The writing style is definitely different. Alameddine never once separates the book by chapters so that it is a long-flowing narrative. It’s a very interesting and intriguing choice to me and I know he does it on purpose. Perhaps to see how the flow of life is continuous and never pausing.

As frustrating as it may be to keep up with Aaliya’s wonderful but choppy mind, she’s a character that instills admiration. She breaks cultural norms and barriers, she’s an independent woman living by herself through times of war and beyond, she’s very highly educated of her own accord, and she’s very determined. Even at her lowest while the spark may dim, it’s never all lost.

For me personally this book was very hard to get through. Page 200 and beyond is written more cohesively and it’s paced better. Although I wouldn’t say I personally enjoyed or liked the book, I respect it very highly and that’s why I rate it 3.5-4/5 stars.

I can’t just give one number because Alammedine writes very thought provoking, beautiful sentences like:

“Does reliability reinforce your illusion of control? If so, I wonder if in developed countries (I won’t use the hateful term civilized), the treacherous, illusion-crushing process of aging is more difficult to bear.

He huffs and puffs, displays the anger of Achilles and the countenance of the little pig.

“The peasantry, when it wishes to escape peasantry, has always, for centuries, across all borders, escaped into a uniform.
Alain Robbe-Grillet once wrote that the worst thing to happen to the novel was the arrival of psychology.

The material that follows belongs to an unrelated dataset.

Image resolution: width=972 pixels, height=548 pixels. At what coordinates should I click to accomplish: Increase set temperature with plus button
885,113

You can assume he meant that now we all expect to understand the motivation behind each character’s actions, as if that’s possible, as if life works that way.

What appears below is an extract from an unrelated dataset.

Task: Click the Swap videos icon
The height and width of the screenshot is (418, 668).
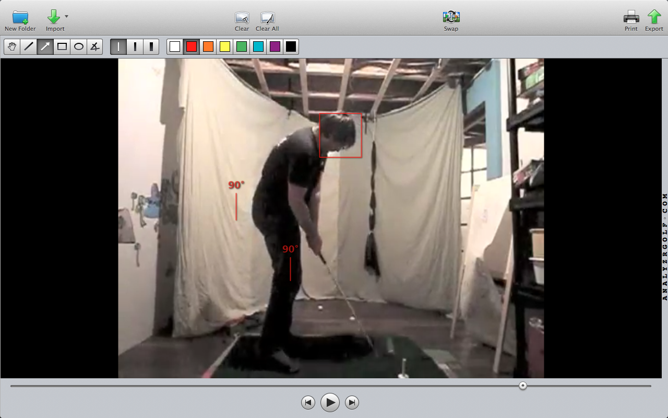Action: point(451,17)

“One reason we desire explanations is that they separate us and make us feel safe …

If you think that Marcello of The Conformist becomes a porcine fascist because he killed lizards when he was a boy, then you assure yourself that you can never be so.
Even though I may not ever read the above mentioned authors, Alammedine does well to make his point when he wants to through Aaliya, which makes the novel more bearable and readable. But he doesn’t do this every time, and therefore I feel as if I missed an entire universe-layer of the book that I have to discover first in order to get everything out of An Unnecessary Woman.
In lieu of the many thought provoking sentences, the very bold claims (such as relating Noah’s ark to nazi philosophy), I’ve rated it higher than I feel as if I enjoyed it. But that’s the old argument of art, isn’t it? Is art for the masses or is it for the very well educated? Obviously this book makes its own decision and is destined for more enjoyment by the latter.